I write this not to bring the mood down or to clog the thread with sympathy posts. I write it 1) for a little cathartic release, 2) a reminder for everyone to embrace every situation you are in, good or bad, and 3) churning advice for points, miles, FNC etc of a deceased P2.

:grouphug: so sorry for the loss of your DH....glad you had so much time together and made the most of it
 

For those of you stuck at home with your spouse, significant other, children, etc. and are perhaps finding yourselves a little at odds with each other, I would like to offer a bit of advice....take this added time to dream together. Dream about your future travels, life plans, even your favorite meal to cook together.

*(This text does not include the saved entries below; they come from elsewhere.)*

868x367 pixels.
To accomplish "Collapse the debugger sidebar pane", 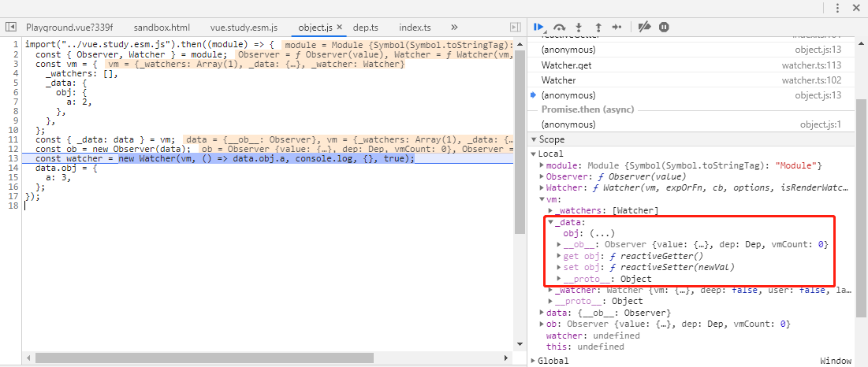I will click(516, 27).
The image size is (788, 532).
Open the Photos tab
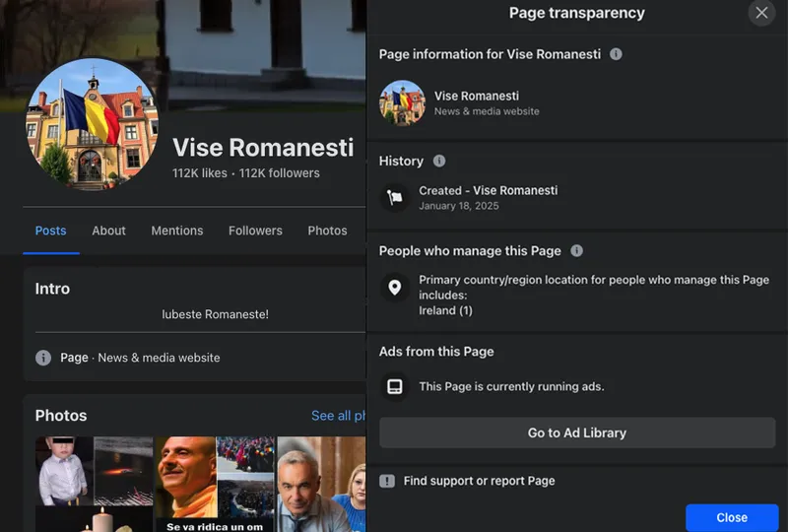(x=327, y=231)
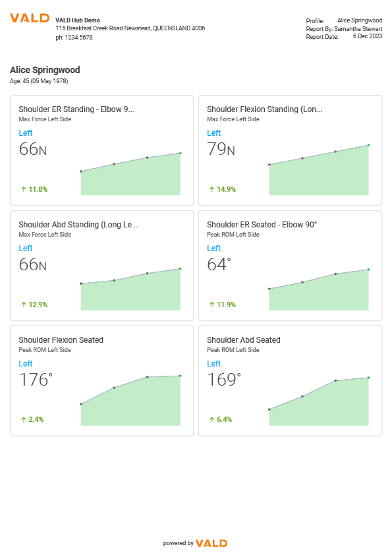Screen dimensions: 392x555
Task: Click the Shoulder Abd Seated heading
Action: 243,340
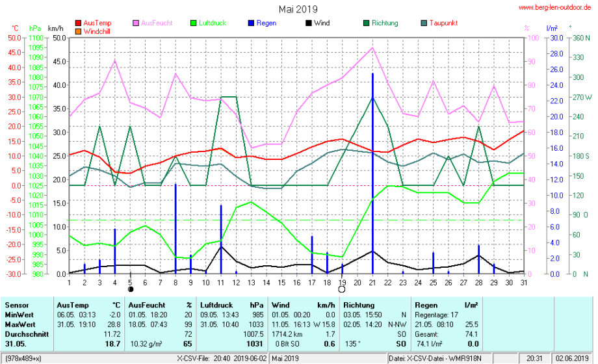Open the www.berg-len-outdoor.de link

click(x=554, y=7)
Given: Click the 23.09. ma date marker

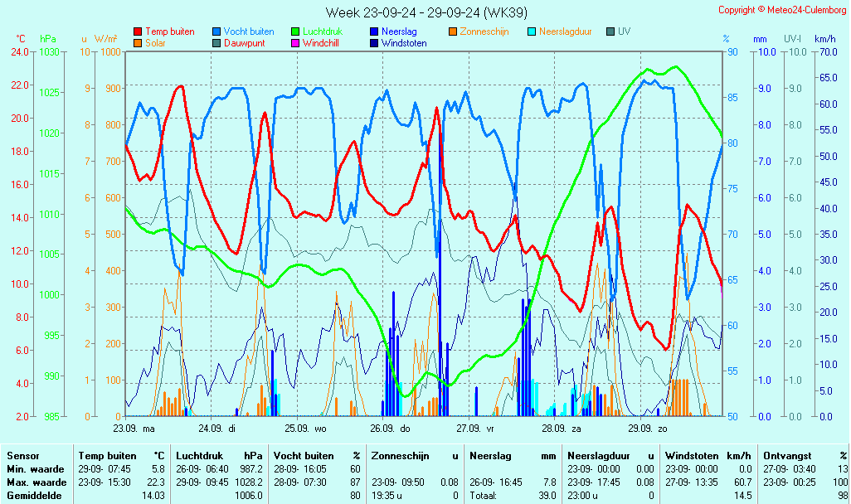Looking at the screenshot, I should 134,429.
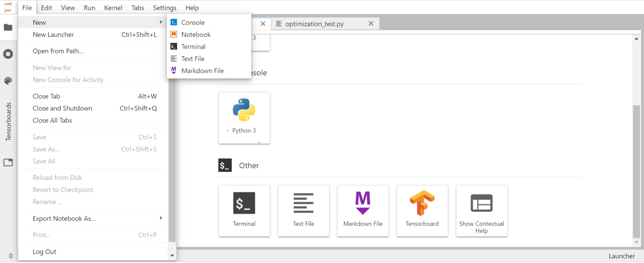Viewport: 644px width, 263px height.
Task: Select Notebook from the New submenu
Action: (x=196, y=34)
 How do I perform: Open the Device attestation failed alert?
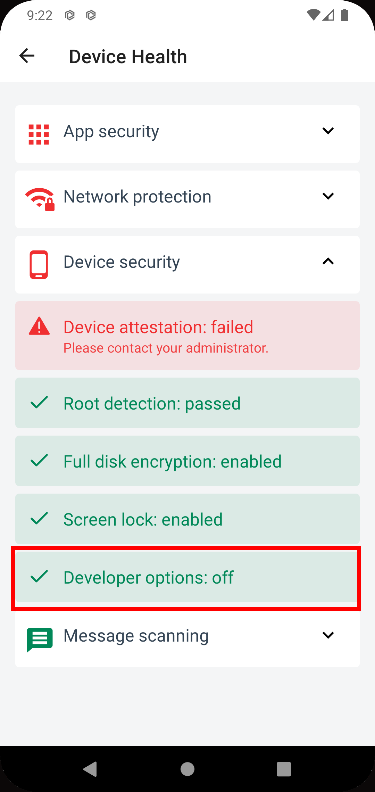point(188,335)
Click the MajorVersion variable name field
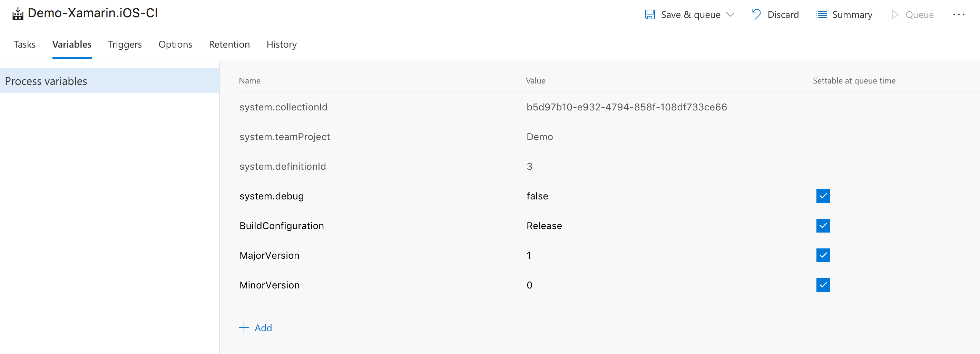The image size is (980, 354). [269, 256]
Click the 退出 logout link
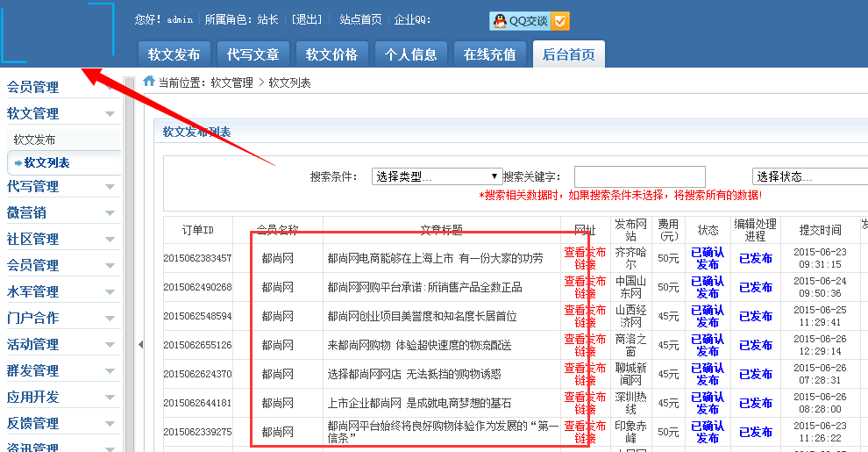 pos(306,19)
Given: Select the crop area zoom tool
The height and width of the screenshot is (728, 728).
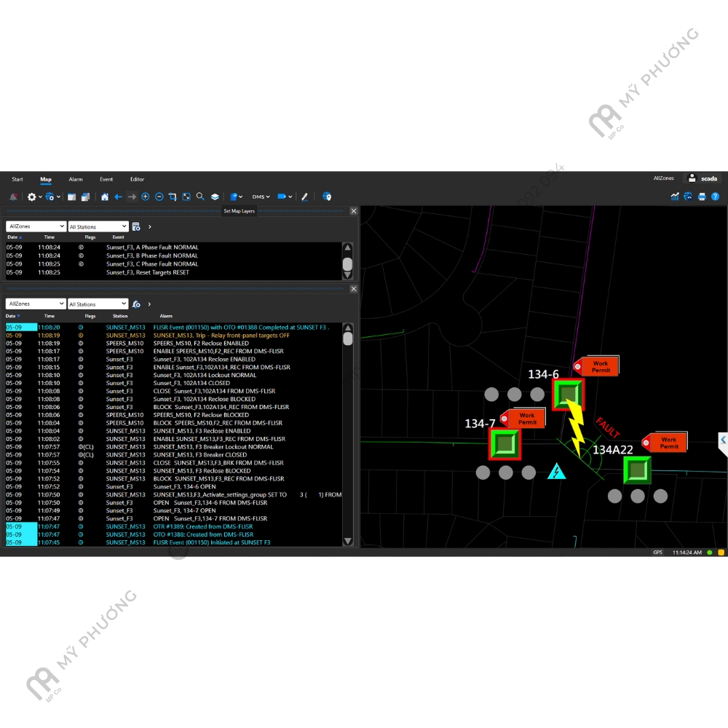Looking at the screenshot, I should pos(173,197).
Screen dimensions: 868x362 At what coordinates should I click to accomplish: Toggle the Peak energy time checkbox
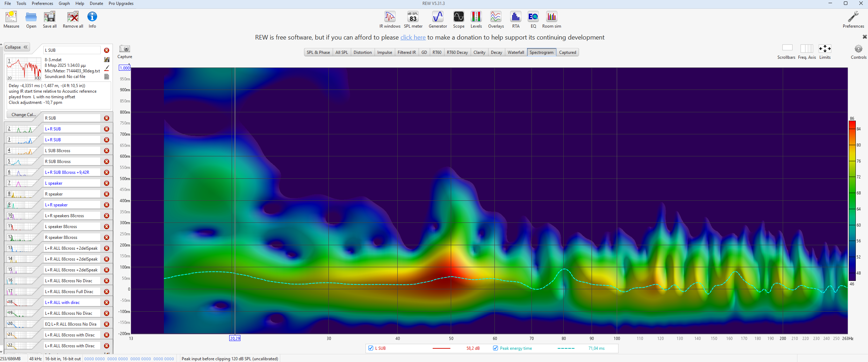496,348
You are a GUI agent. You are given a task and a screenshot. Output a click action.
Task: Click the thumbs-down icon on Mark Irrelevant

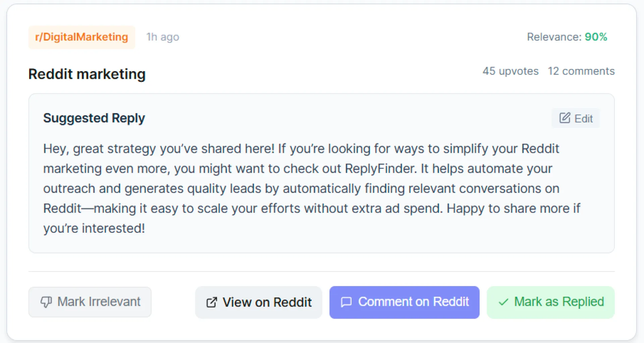click(46, 302)
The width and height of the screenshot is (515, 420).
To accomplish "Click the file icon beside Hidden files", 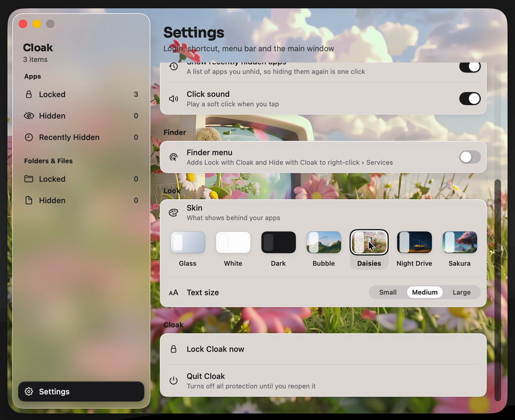I will coord(29,201).
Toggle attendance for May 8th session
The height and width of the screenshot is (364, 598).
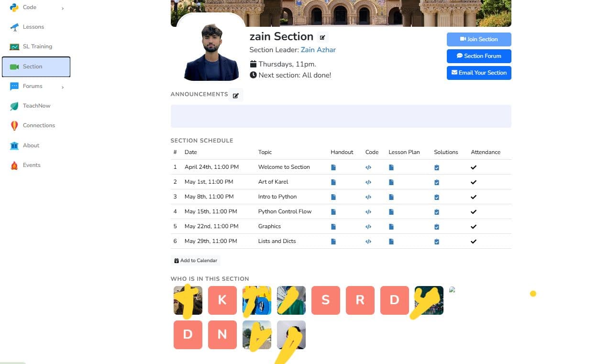click(474, 197)
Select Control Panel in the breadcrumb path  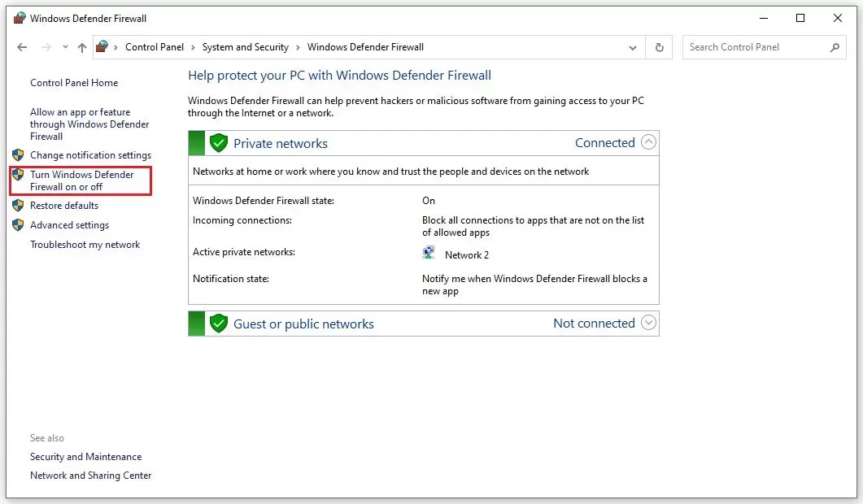pyautogui.click(x=155, y=47)
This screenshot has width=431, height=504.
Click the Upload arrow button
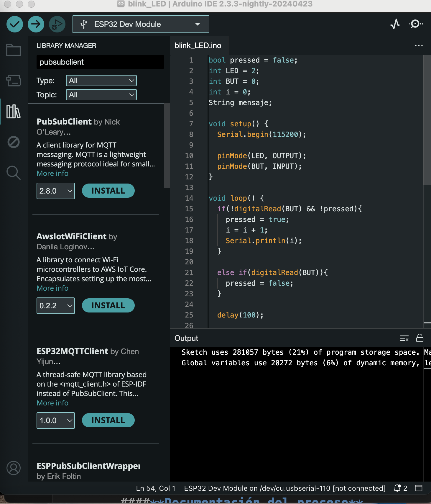[36, 24]
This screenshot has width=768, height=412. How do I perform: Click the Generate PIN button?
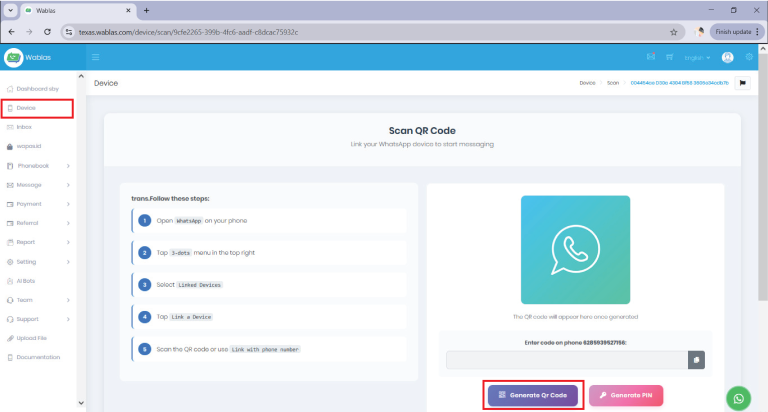(x=626, y=395)
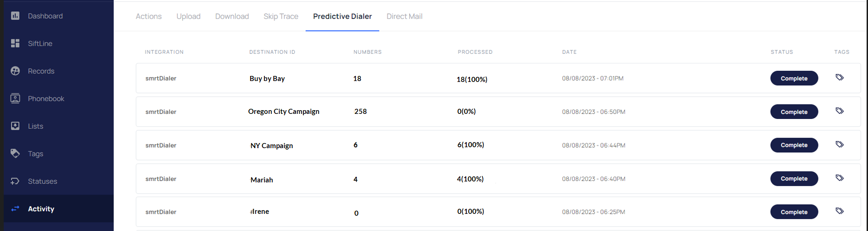Click the Records icon in sidebar

pyautogui.click(x=15, y=71)
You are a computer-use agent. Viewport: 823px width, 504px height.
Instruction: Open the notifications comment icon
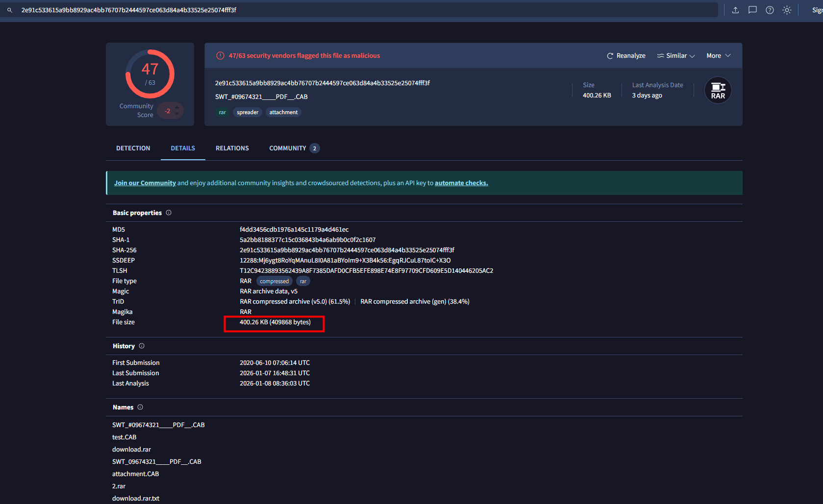tap(752, 10)
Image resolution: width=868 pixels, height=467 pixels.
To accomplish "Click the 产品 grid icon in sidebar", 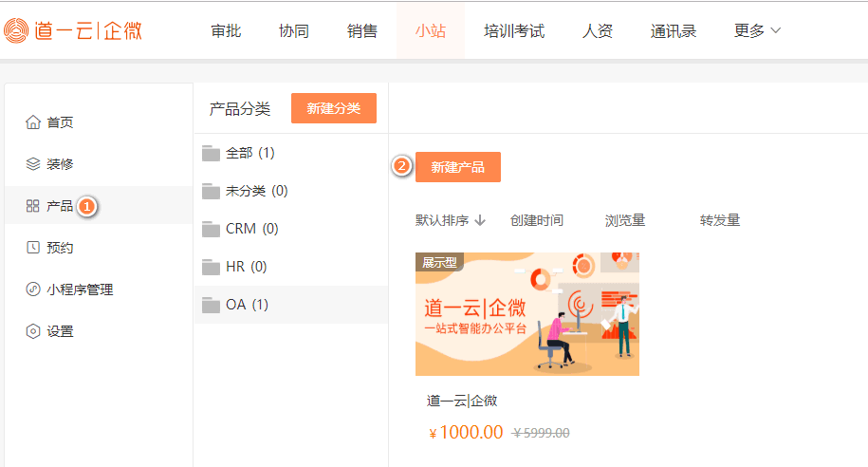I will coord(33,206).
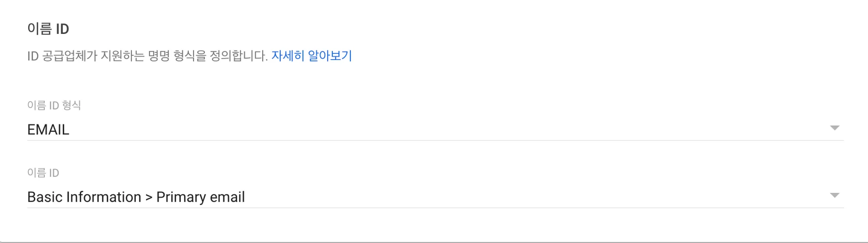Open the EMAIL format dropdown
Screen dimensions: 868x243
tap(434, 129)
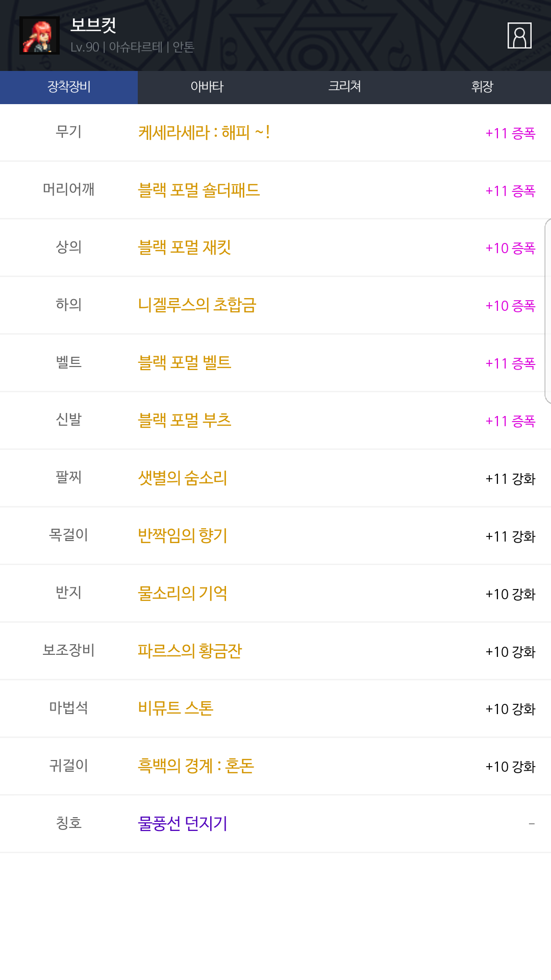Open magic stone 비뮤트 스톤
The image size is (551, 980).
click(x=176, y=708)
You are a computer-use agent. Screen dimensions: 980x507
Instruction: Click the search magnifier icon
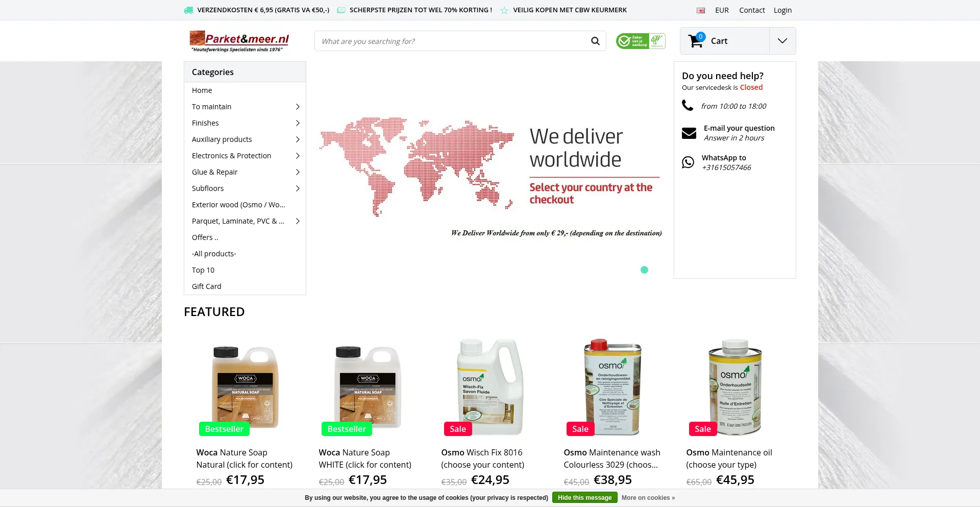tap(595, 41)
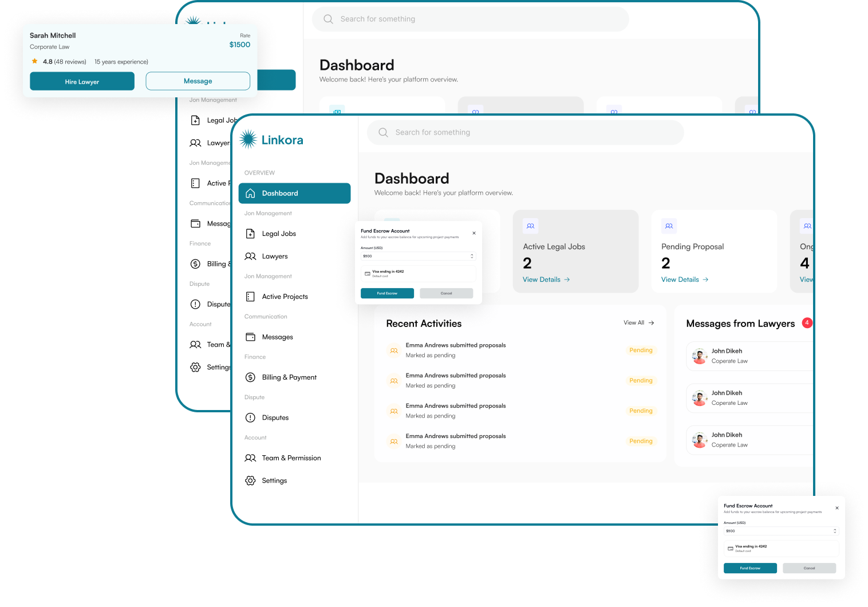This screenshot has height=607, width=868.
Task: Adjust amount stepper in center escrow dialog
Action: point(472,256)
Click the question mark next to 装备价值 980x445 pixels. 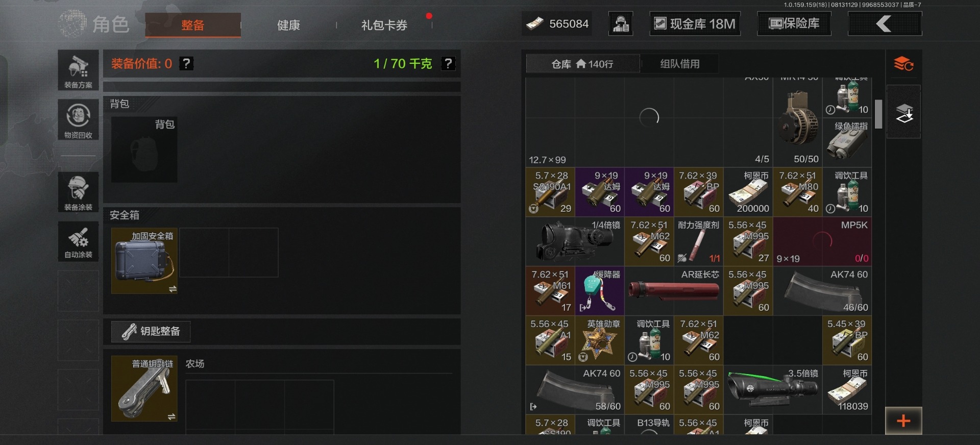[186, 64]
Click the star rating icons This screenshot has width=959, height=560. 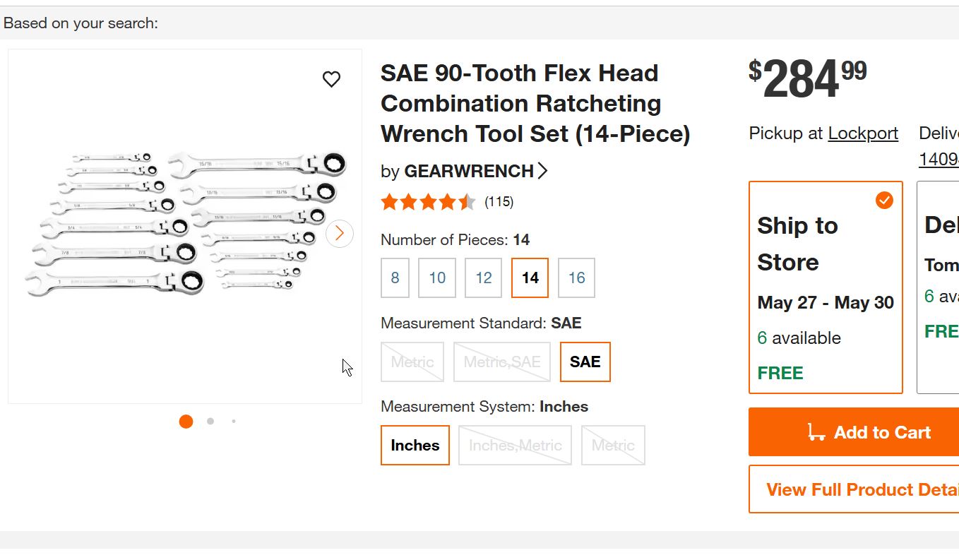coord(428,203)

My dh was WFH for three weeks. He spent most of his work time at his desk but spent lunch, breaks and a few extra minutes here and there with me, talking about many, many things; where we wanted to retire, the cruises and trips we would go on, where we would eat once the restaurants opened. Even our old record collection was a topic of discussion.

On Palm Sunday we walked out into our field, hand in hand just for some fresh air. One thing led to another, and pretty soon we had a few yard tools and were trimming around the sapling trees that were planted a few years back. These trees were a GREAT joy to him! After consuming lunch out in the field, a pbj and a can of ginger ale (his favorites, and which he was totally thankful for) we continued on with our work. Shortly thereafter he collapsed of a fatal heart attack. It was a quick passing with no suffering.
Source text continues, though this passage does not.